> [WORK TO COMPLETE]: List each line in the rows below that contains the word "Select".

> [AVAILABLE DATA]:

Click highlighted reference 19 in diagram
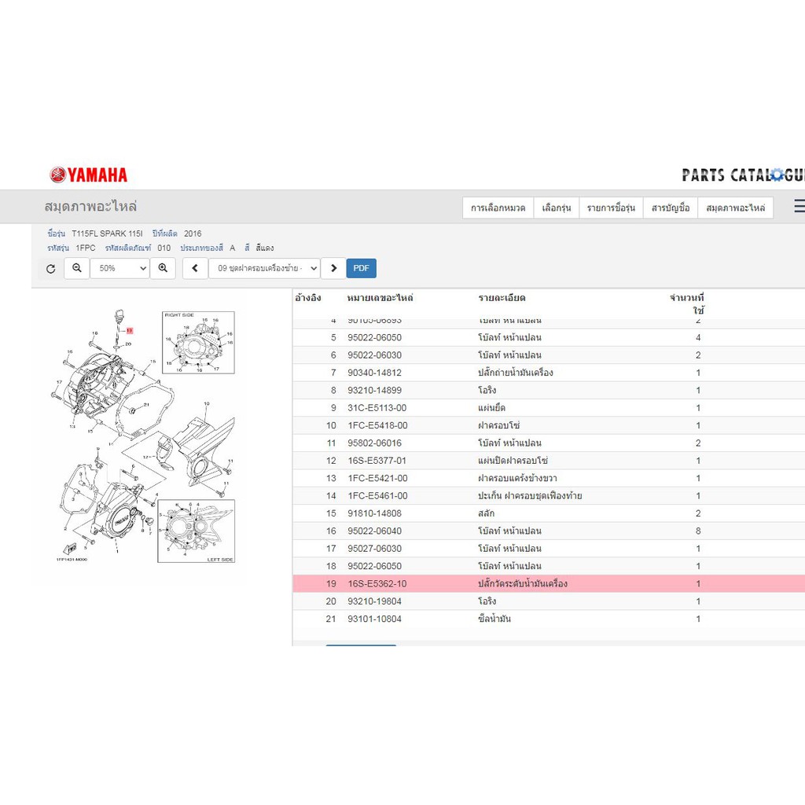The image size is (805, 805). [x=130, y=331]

...

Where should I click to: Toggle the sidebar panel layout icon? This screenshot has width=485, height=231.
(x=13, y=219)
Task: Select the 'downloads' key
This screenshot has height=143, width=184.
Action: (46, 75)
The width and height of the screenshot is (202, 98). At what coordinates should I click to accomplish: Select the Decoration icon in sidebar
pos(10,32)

> [FULL ANSWER]:
Task: Select the 'downloads' key
The width and height of the screenshot is (202, 98). At what coordinates should I click to accomplish: Select the Decoration icon in sidebar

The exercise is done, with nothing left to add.